Hommage à Raphaël Draï

Comment pouvait-on ne pas l’aimer ? Nous l’aimions pour sa droiture, pour sa piété, pour sa proximité avec chacun, pour ses engagements et pour son courage, pour sa fidélité, pour son sens de l’amitié.
Je garde le souvenir de ses dernières interventions. Pour l’inauguration d’un monument dédié aux juifs d’Algérie, à ceux qui n’avaient pas de sépulture. Il a veillé à ce monument, dans une allée de Pantin où étaient consignés les noms des disparus. C’était un intellectuel, un homme de l’étude, un agrégé de droit et enseignant en sciences politiques, mais c’était aussi un homme de cœur.

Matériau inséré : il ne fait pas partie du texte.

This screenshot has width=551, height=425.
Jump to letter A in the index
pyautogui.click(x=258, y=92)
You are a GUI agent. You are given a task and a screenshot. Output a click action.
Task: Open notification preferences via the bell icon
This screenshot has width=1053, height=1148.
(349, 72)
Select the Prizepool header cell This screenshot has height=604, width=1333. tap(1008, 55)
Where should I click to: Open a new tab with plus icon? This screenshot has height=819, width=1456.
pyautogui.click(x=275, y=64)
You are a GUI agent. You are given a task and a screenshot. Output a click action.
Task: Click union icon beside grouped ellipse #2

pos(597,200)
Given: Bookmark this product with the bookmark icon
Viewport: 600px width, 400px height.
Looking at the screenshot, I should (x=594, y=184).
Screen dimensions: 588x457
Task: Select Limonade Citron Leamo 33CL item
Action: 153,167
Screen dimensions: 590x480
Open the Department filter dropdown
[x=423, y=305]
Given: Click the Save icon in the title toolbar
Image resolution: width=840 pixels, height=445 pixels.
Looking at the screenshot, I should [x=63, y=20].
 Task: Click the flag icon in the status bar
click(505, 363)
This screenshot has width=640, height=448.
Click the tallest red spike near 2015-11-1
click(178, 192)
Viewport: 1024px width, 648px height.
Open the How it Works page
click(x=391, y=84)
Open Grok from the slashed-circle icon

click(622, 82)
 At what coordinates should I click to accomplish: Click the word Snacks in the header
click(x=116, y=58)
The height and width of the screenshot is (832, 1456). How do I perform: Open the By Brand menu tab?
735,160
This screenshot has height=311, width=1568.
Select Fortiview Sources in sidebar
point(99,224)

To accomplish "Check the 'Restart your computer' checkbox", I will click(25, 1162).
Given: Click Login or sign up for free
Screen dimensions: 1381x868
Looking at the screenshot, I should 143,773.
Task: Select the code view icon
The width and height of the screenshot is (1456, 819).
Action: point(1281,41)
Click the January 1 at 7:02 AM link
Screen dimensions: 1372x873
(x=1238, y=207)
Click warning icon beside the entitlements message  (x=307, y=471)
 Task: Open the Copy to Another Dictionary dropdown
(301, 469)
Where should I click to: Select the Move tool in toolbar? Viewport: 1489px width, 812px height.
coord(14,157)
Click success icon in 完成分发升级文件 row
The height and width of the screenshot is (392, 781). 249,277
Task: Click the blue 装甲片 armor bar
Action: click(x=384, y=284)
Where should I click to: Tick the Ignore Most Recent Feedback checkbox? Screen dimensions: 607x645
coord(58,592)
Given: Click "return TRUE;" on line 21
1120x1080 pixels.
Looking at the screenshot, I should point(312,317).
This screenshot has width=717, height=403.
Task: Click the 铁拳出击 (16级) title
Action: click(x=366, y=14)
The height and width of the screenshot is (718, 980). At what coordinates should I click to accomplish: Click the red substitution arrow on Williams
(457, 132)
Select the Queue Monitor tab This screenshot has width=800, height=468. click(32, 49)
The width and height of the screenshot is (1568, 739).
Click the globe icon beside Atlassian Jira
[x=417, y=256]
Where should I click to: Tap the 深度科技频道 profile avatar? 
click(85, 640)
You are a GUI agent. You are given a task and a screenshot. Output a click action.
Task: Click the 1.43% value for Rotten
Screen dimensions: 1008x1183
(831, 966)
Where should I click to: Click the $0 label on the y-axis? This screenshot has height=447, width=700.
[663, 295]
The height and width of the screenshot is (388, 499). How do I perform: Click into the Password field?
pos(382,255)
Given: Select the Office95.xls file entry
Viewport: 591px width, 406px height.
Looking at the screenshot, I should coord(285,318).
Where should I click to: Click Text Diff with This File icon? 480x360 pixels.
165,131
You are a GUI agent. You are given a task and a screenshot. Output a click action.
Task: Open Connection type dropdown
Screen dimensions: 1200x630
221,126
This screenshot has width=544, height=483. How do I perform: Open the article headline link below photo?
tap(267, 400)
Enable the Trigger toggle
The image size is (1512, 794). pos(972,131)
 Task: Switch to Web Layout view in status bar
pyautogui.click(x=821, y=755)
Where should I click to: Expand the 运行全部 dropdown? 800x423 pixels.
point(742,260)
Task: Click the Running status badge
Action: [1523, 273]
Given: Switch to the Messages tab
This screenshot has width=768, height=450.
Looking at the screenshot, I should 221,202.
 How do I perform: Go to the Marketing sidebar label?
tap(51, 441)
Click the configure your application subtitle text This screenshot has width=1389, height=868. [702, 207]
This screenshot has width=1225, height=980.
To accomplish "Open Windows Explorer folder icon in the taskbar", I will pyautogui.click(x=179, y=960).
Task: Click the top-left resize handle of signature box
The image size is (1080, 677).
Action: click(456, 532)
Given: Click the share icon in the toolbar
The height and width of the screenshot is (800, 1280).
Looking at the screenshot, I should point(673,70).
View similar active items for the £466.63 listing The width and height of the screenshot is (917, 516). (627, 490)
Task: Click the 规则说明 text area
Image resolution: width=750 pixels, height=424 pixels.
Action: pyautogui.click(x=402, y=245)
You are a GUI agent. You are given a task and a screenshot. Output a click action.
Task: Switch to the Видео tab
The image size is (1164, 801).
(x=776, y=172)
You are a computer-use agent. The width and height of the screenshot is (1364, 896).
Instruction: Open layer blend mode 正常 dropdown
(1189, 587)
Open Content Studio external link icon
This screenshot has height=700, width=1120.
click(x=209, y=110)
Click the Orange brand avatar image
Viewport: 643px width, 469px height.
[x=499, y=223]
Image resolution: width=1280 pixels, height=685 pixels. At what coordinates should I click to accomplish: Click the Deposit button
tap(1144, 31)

Je garde le souvenir de son dernier ouvrage, le plus abouti et celui qui résume le mieux la totalité et la richesse de son parcours, « Topiques sinaïtiques », où il disait que le Sinaï est d’abord un lieu où on s’élève, où on connaît une élévation spirituelle. Il évoquait dans ce livre le geste qui consiste à se fermer les yeux pour réciter le « Shema ». Un geste d’intériorité. Dans une société où tout est extérieur, où tout est fuite en avant, il y a ce moment où peut se déployer une intériorité. Nous avons parlé ensemble sur RCJ de ce « Libavtani » (« tu m’as énamouré »), du « Cantique des Cantiques », et il avait eu ces mots : « Pour aimer, il faut avoir un cœur, mais pour avoir un cœur, il faut aussi aimer ». Il avait dédié cet ouvrage à son épouse et il avait eu des mots très tendres pour elle.
Il savait se montrer opiniâtre, intransigeant quand il le jugeait nécessaire. Il a collaboré à l’Arche pendant de nombreuses années et a été au premier rang de ceux qui ont bataillé pour la survie du magazine (cette survie lui doit beaucoup, comment l’oublier ?).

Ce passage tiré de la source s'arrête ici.